Rewrite the material from the line that has "Where should I click to: Click" through its end, changing "dialog" to "window" and keeping everything else the same. Leave the pictures out of your answer.

RECORDS FOR THE EXERCISE:
******

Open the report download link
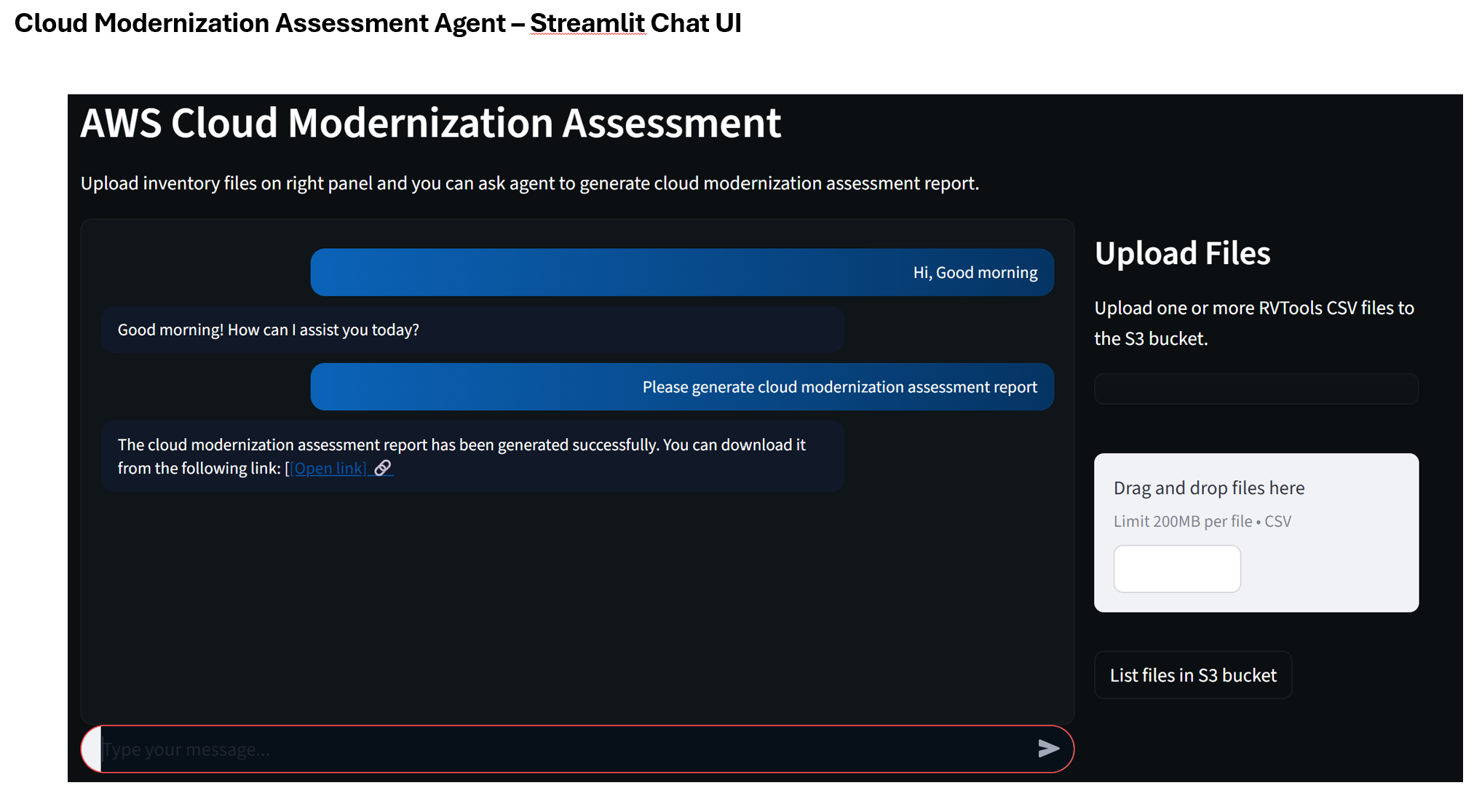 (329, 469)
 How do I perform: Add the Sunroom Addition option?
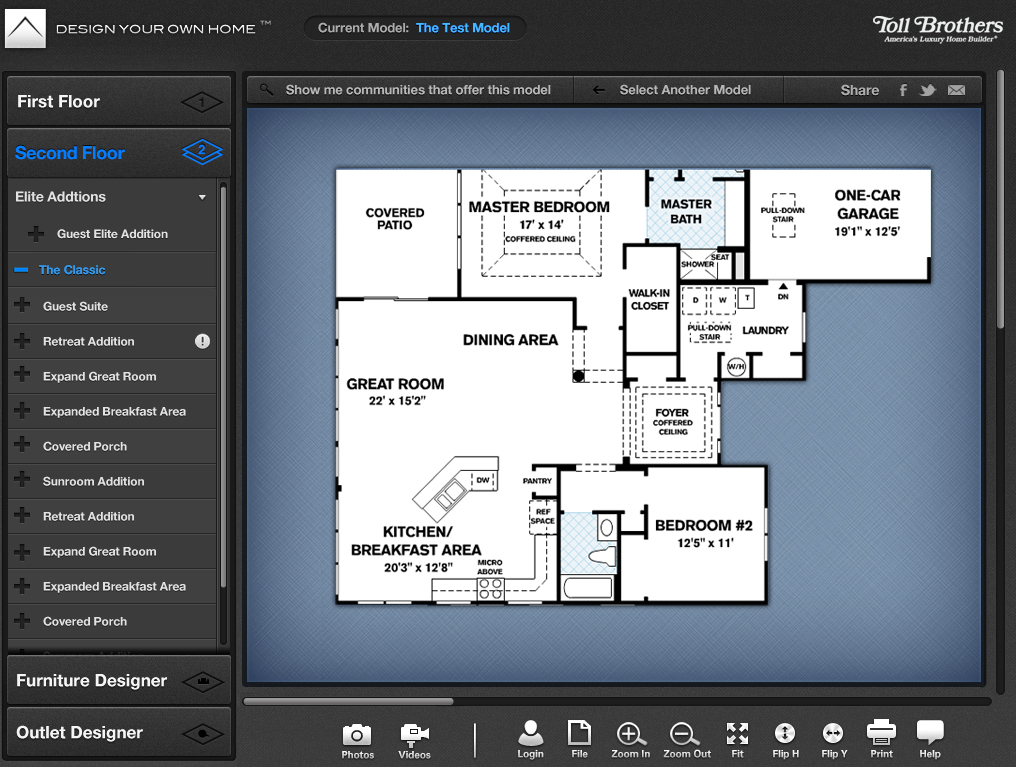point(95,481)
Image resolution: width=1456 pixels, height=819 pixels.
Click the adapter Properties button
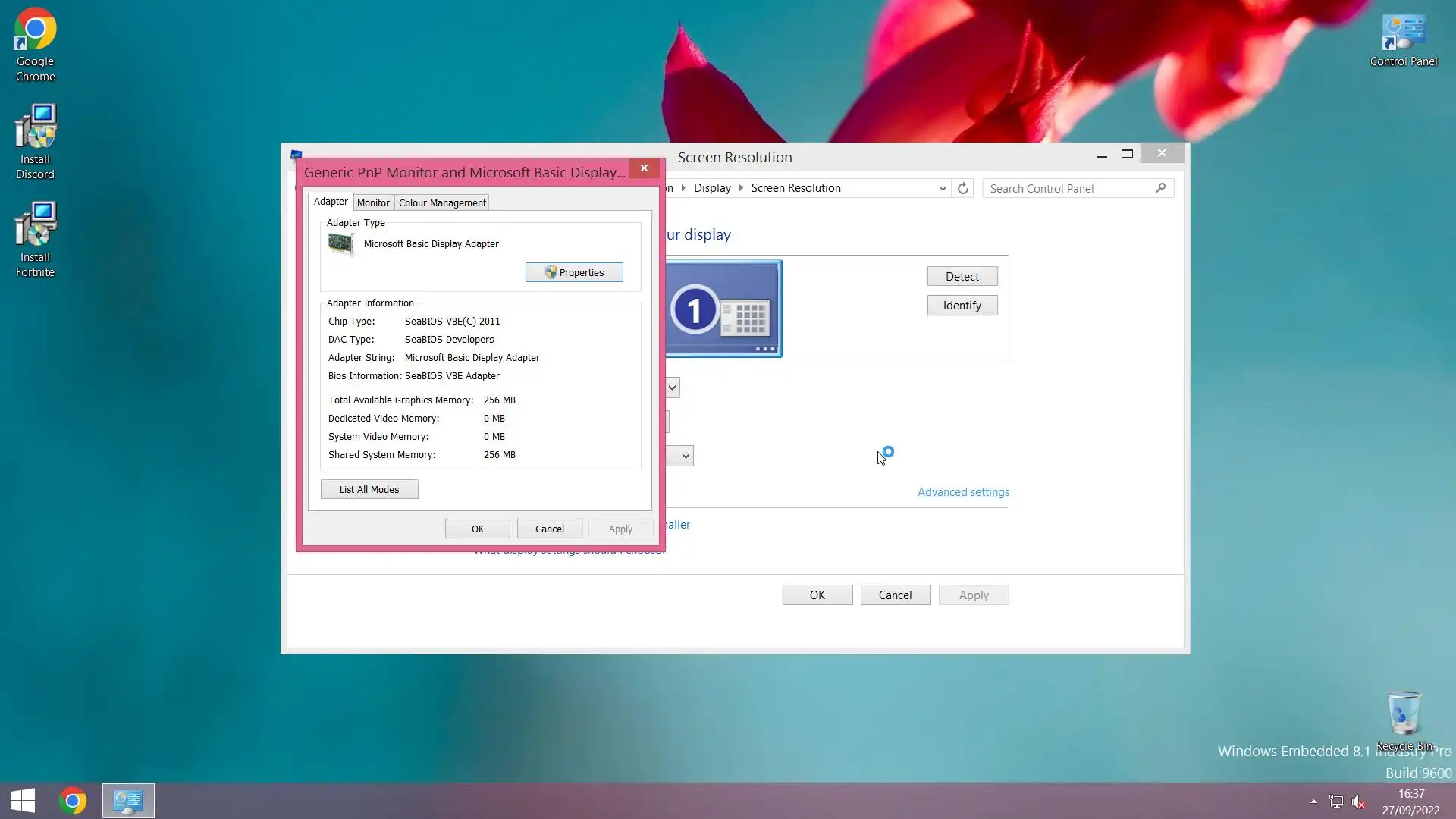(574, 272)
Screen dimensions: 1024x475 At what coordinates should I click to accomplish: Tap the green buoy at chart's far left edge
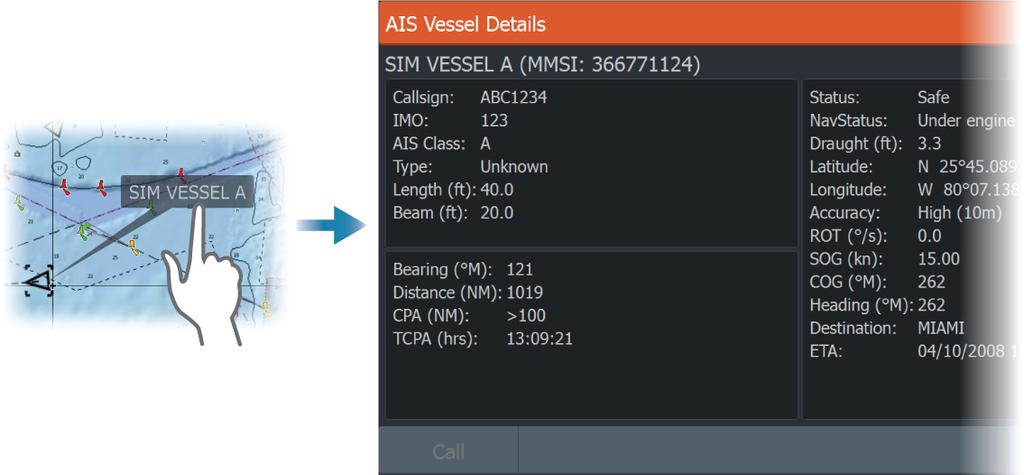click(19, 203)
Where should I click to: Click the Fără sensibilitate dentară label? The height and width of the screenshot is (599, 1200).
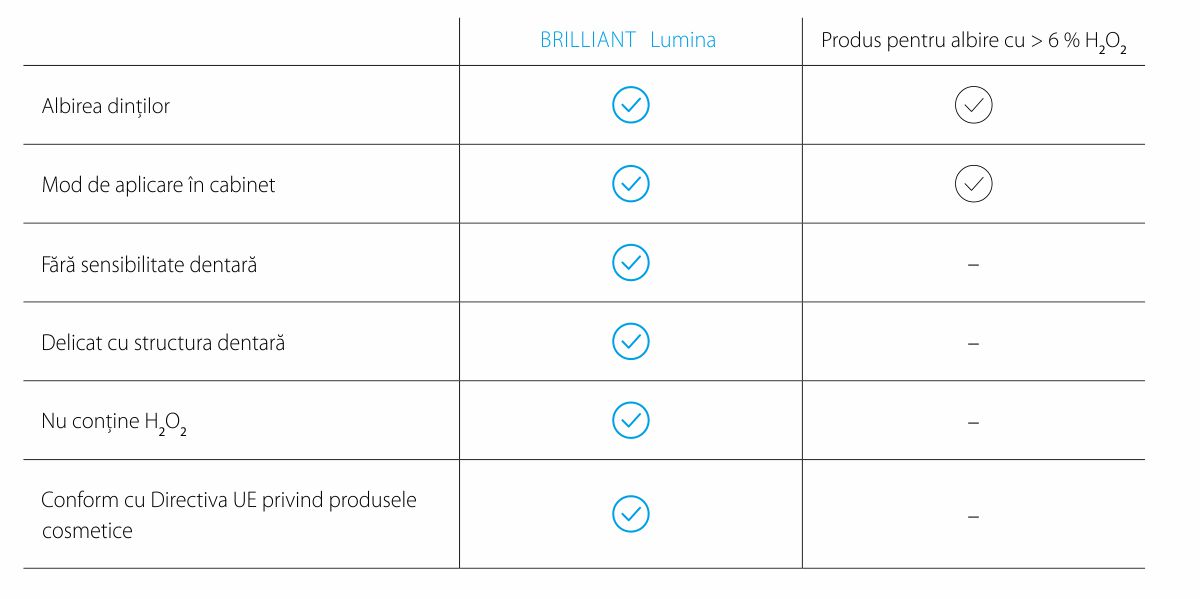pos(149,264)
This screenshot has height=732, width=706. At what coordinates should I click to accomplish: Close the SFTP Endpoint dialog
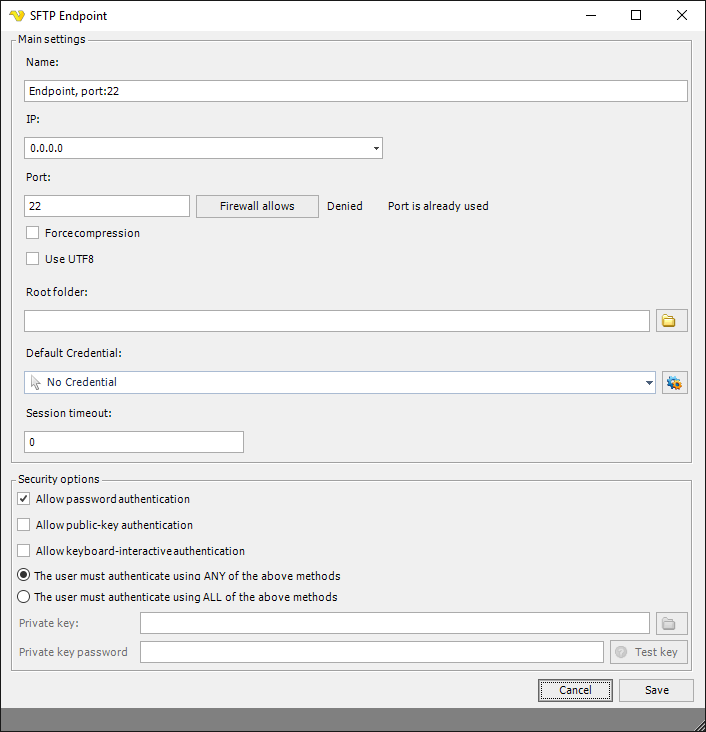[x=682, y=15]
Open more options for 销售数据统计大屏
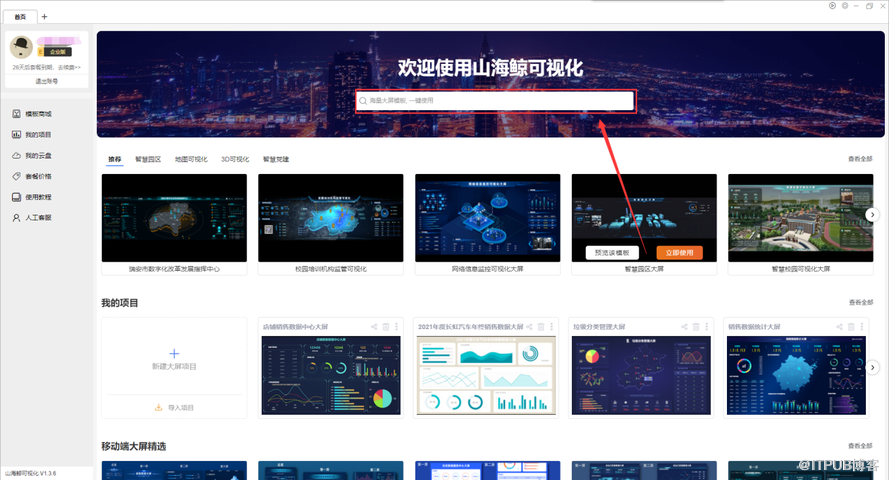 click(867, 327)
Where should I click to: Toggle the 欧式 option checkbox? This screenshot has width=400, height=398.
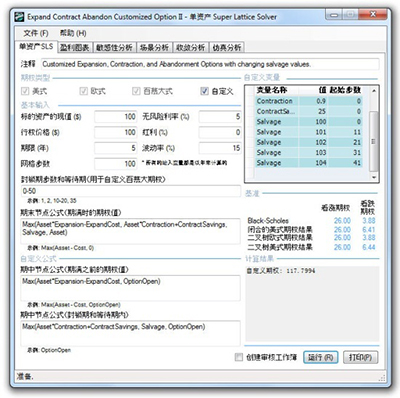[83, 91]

******

TASK OUTPUT:
Where should I click to: Click the Fără sensibilitate dentară label? The height and width of the screenshot is (599, 1200).
pos(149,264)
This screenshot has height=732, width=706. At what coordinates should I click to accomplish: Close the SFTP Endpoint window
[x=682, y=15]
Open more options for 销售数据统计大屏
 click(867, 327)
Where should I click to: Toggle the 欧式 option checkbox? This screenshot has width=400, height=398.
[83, 91]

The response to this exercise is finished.